LLMs are eroding my software engineering career and I don't know what to do
TL;DR
- Career anxiety escalates: Software engineers increasingly worry that large language models are commoditizing their skills and reducing demand for mid-level developers
- Massive community engagement: A Hacker News discussion with 867 comments reveals this is a widespread concern, not an isolated worry
- Skill transition urgency: The tech industry faces a critical moment where developers must reassess their value proposition beyond basic coding tasks
What happened
A software engineer's candid post on the erosion of traditional programming careers by large language models has sparked one of the year's most-discussed technical conversations on Hacker News. The post, published on the Bear Blog platform, reflects growing anxiety within the development community about AI's impact on job prospects and career longevity.

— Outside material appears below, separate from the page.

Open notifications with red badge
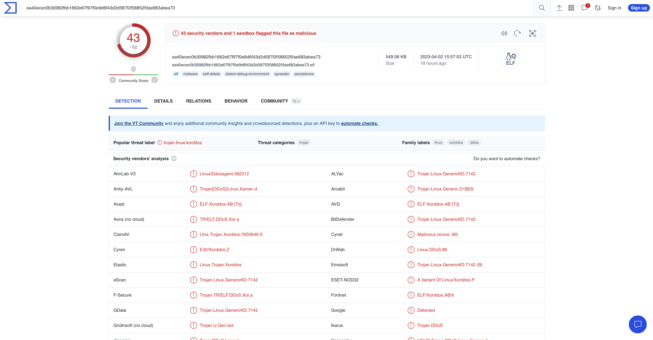This screenshot has height=340, width=653. pyautogui.click(x=585, y=8)
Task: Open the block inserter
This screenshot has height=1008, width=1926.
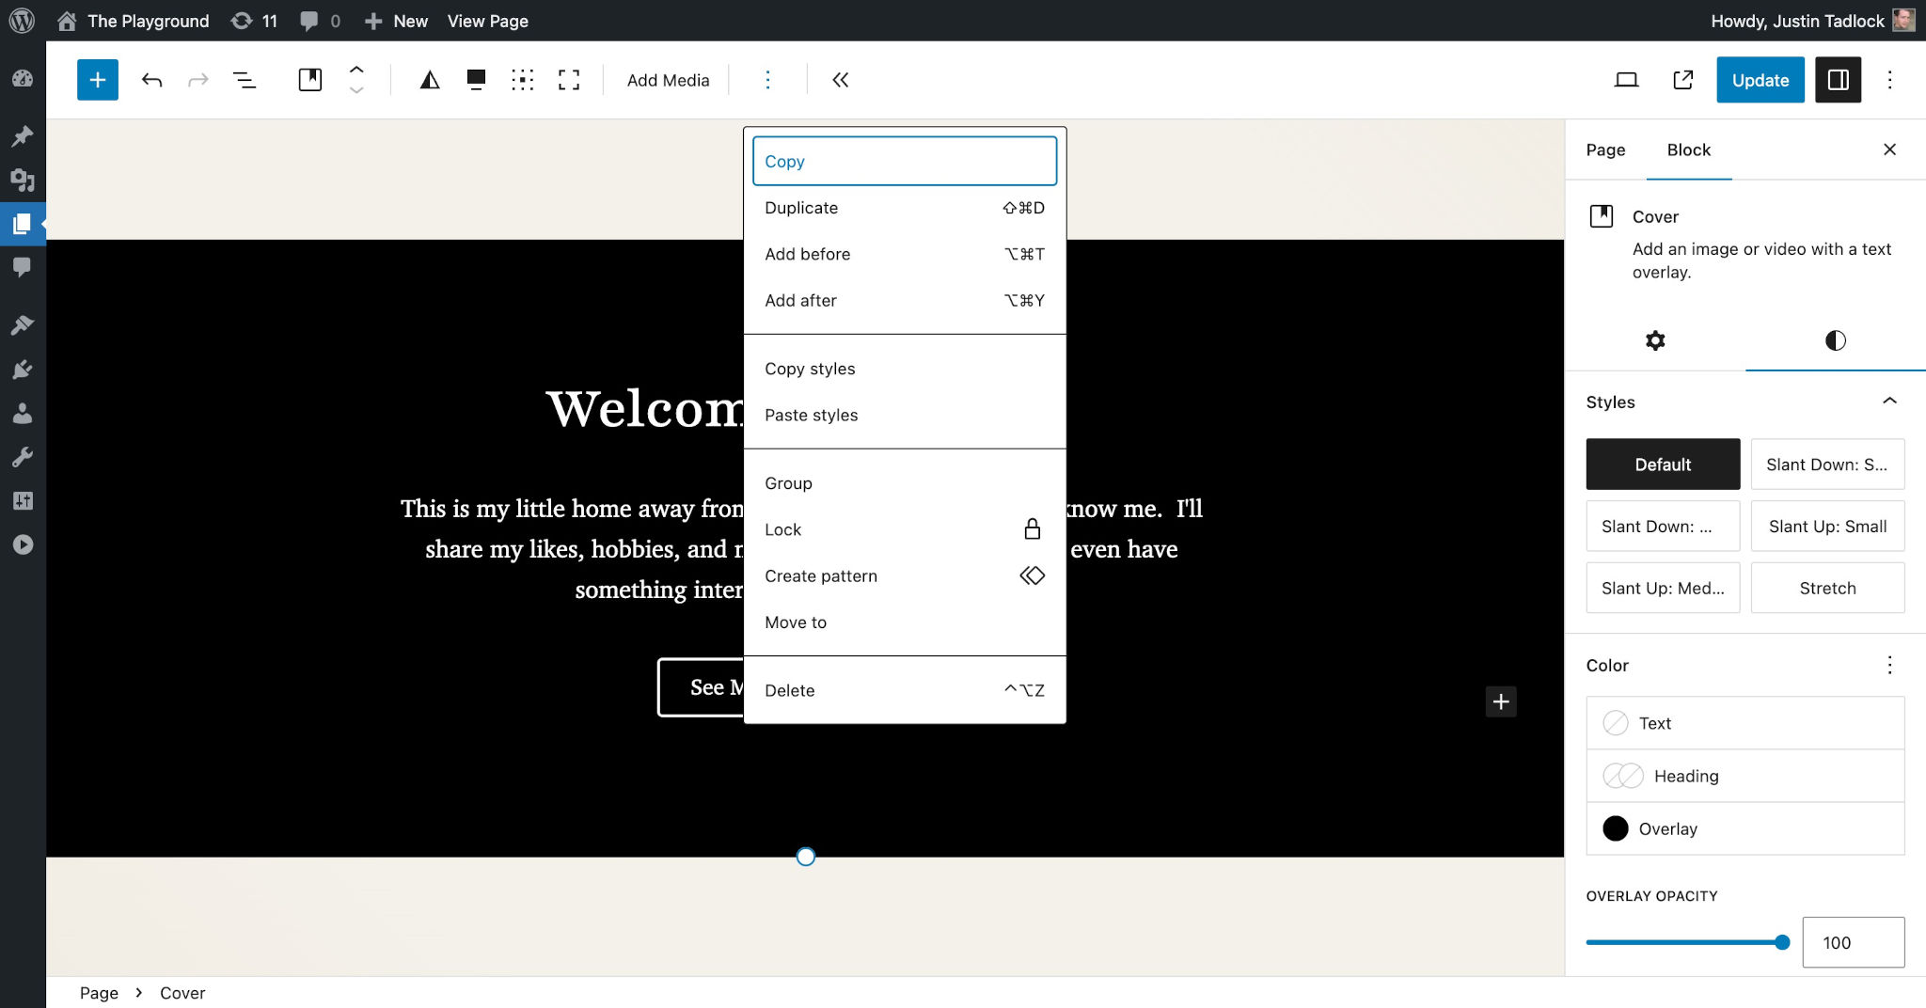Action: (x=98, y=80)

The discussion has attracted 867 comments, indicating this resonates deeply across the engineering community. The original post captures a sentiment that's been building as LLM tools like ChatGPT, Claude, and GitHub Copilot have matured—concerns that routine coding tasks are becoming automated, potentially devaluing junior and mid-level developer positions.
The narrative goes beyond simple job displacement fears. The author grapples with questions about where software engineers add unique value when machines can generate boilerplate code, debug problems, and handle documentation. This reflects a broader reckoning in tech: if coding ability alone becomes commoditized, what distinguishes experienced developers?
The Hacker News community response has been notably substantive, with discussions touching on reskilling strategies, the evolving definition of software engineering roles, and whether this transition mirrors previous technological disruptions in the industry. Some commenters argue developers must shift toward architectural thinking, mentorship, and problem-solving rather than pure implementation—a significant career pivot for many.
What happens next
The software engineering industry faces a critical inflection point. Whether this conversation catalyzes meaningful change in how engineering roles are defined, how developers are trained, and how compensation structures adapt remains to be seen. The next 12-24 months will likely determine whether LLMs reshape the profession or merely become another tool in developers' arsenals. This article does not contain affiliate links.